The Bay Area-based family called the campus police at his school, the University of Illinois Urbana-Champaign, expecting to get more details, they said. They were transferred to the county coroner.
“He told me he’s deceased. I could not believe it,” Ish Dhawan told NBC News through tears. “Nobody bothered to tell us.”
Akul, a freshman engineering student, died in subzero temperatures around 500 feet from his last known location, and his parents say what they’ve heard from authorities since has yielded more questions than answers. The Dhawans maintain that police were negligent in their search for Akul and in their communication with the family.?
With their son gone, they say they want answers.
“I believe this is just a bad dream, I believe he is going to come back,” Ish said. “It is so unimaginable that a kid can die in this day and age right on the university campus.”
According to a press release from the university police department, Akul’s friend reported him missing at 1:23 a.m. on Jan. 20 after he left from a classmate’s dorm and couldn’t be reached by phone. An officer searched the area by driving “at a walking pace” along several roads and sidewalks between his last known location and his residence hall, asking passersby if they saw anyone. The release said the officer also called local hospitals and checked if Akul’s student ID was used at any campus buildings. None of the officers’ actions yielded results.

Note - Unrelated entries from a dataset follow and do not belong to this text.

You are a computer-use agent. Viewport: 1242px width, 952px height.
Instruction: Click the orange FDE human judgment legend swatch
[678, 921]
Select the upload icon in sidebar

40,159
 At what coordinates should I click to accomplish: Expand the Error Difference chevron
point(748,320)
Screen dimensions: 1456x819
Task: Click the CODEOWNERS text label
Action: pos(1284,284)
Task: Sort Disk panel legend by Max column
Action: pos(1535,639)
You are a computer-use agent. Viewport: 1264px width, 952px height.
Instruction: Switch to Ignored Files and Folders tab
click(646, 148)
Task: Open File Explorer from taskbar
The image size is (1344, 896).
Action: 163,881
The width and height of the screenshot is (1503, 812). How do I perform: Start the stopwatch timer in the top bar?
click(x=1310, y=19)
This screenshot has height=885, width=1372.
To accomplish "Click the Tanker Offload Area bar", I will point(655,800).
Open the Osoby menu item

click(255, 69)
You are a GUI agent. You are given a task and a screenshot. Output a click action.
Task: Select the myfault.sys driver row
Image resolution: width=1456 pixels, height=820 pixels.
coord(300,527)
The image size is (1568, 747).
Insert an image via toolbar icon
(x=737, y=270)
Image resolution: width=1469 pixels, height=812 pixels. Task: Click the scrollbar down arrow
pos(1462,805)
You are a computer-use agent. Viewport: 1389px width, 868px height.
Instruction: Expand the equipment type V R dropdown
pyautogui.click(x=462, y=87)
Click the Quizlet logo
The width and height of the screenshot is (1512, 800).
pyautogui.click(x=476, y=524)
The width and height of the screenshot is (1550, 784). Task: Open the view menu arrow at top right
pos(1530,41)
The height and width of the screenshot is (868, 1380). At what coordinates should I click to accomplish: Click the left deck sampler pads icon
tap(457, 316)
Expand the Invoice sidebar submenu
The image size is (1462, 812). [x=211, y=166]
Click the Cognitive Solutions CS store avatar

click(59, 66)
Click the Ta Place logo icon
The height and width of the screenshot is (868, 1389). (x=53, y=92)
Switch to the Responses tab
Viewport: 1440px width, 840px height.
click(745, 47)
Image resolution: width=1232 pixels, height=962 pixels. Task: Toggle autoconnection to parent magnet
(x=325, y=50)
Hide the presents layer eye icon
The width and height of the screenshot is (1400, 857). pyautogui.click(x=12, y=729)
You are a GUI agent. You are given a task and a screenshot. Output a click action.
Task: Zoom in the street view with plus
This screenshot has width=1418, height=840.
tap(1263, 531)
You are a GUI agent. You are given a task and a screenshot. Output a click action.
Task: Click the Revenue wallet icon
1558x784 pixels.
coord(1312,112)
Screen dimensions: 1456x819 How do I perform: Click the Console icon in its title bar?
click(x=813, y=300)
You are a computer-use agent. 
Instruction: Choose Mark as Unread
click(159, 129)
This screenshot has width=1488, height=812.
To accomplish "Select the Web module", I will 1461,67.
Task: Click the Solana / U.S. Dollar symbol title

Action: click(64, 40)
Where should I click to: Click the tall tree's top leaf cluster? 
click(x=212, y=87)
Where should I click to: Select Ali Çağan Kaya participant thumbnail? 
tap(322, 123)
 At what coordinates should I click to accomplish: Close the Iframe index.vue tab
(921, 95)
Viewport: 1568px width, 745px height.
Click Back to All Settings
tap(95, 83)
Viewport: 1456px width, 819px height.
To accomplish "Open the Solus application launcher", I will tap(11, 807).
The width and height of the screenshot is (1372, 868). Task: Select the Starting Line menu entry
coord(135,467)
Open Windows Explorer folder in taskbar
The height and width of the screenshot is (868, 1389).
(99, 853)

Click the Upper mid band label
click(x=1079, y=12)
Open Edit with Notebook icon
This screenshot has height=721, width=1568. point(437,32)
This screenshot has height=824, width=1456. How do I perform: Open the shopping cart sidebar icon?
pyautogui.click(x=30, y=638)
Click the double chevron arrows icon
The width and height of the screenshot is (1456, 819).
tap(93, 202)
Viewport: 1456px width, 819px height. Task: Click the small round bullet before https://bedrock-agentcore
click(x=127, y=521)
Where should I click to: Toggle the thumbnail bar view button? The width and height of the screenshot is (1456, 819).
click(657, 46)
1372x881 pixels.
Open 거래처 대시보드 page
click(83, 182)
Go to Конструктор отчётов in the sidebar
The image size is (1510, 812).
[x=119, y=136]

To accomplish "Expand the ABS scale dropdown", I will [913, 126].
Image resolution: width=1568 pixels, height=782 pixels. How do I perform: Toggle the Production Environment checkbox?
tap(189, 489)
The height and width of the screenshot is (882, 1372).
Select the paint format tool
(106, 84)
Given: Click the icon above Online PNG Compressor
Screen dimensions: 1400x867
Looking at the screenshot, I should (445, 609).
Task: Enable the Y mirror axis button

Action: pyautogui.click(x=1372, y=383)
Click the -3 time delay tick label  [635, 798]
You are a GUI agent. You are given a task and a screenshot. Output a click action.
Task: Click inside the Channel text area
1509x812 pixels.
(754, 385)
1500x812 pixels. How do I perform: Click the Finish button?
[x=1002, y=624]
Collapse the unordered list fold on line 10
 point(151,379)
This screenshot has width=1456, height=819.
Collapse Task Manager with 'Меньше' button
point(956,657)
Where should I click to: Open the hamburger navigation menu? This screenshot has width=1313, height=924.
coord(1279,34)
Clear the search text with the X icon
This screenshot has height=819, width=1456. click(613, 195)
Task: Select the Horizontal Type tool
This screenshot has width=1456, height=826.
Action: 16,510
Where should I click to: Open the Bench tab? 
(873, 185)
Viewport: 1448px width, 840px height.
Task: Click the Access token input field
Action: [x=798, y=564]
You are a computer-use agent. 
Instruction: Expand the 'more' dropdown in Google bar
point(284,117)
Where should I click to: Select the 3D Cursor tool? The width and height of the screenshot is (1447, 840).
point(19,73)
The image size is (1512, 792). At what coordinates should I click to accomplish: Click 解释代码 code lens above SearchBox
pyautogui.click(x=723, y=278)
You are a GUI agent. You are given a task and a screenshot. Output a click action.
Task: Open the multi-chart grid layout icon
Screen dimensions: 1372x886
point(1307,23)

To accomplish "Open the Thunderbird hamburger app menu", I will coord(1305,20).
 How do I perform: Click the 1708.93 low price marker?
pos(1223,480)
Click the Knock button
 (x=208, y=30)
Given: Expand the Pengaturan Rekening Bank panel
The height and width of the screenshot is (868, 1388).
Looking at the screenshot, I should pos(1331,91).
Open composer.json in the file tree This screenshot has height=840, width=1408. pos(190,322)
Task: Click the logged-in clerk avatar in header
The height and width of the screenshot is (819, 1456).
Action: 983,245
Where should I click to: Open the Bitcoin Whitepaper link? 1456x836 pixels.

Akul’s body was found 10 hours later on the concrete back steps of a university building, not by police, but by a university employee, police said. The Champaign County Coroner said in its release that the final cause of death is pending toxicology results, but that Akul’s body showed signs of hypothermia.
“If somebody’s reported missing, you go and you look,” Ish Dhawan said. “You mobilize people. When the temperature is minus Fahrenheit, every minute is precious.”?
Ish and Ritu said they had met with several university officials as well as a detective with the campus police. None provided adequate answers, they said, and none have contacted them with updates since.?
The University of Illinois and campus police did not respond to specific questions from NBC News, including about if there was a foot search and why they didn’t call the family.
“The safety of all of our students and community members is of the highest priority,” a police spokesperson told NBC News, saying the department is “heartbroken” for the family.?
The parents said state police should be involved, but the Illinois State Police told NBC News that they did respond and provided support services at the request of University of Illinois police. They directed follow ups to the university police, who didn’t respond to additional questions.
‘Full of energy, dreams and ambitions’?
Akul died a few days after returning to school from winter break, and his parents say they’re clinging to the last memories they have of him. A natural engineer since childhood, he was a lifelong lover of Lego. Back home for the holidays, he built a 5,000-piece Marvel Lego tower in one night.?
“We still have it. We’re always going to keep that,” his father said. “It was his last project.”
They remember their son as someone who was excited about life from the start. After spending most of his high school years remote-learning during Covid, he was thrilled with his new college life and friends when he started school in the fall, they said. In January, he couldn’t wait to return.
“I was FaceTiming him while he was filling his class registration, just a few days back,” Ritu said. “He was so excited.”?
Having lived most of his life in the Bay Area, Akul wasn’t used to the cold, his parents said, so, while he was home, they shopped for all the winter clothes he could possibly need. The night he died, it was minus 1 degrees Fahrenheit; Ish Dhawan said he learned later that Akul had left his jacket at a friend’s dorm since the party was just across the street and there wasn’t a coat check.
“He just turned 18 in September,” Ish said. “He was a very young, very naive 18-year-old kid.”?
Two weeks later, the Dhawans are waiting for Akul’s stuff, much of it brand new for the semester, to come back in boxes. Still baffled by the details of that night, they’re calling for an independent investigation into what happened.
“I don’t believe anything the police are saying,” Ish said.?
As they look back on the years they spent with Akul, they say they’ll never stop missing him.
“He was just a happy-go-lucky kid,” Ish said. “A typical kid with all the desires and ambitions.”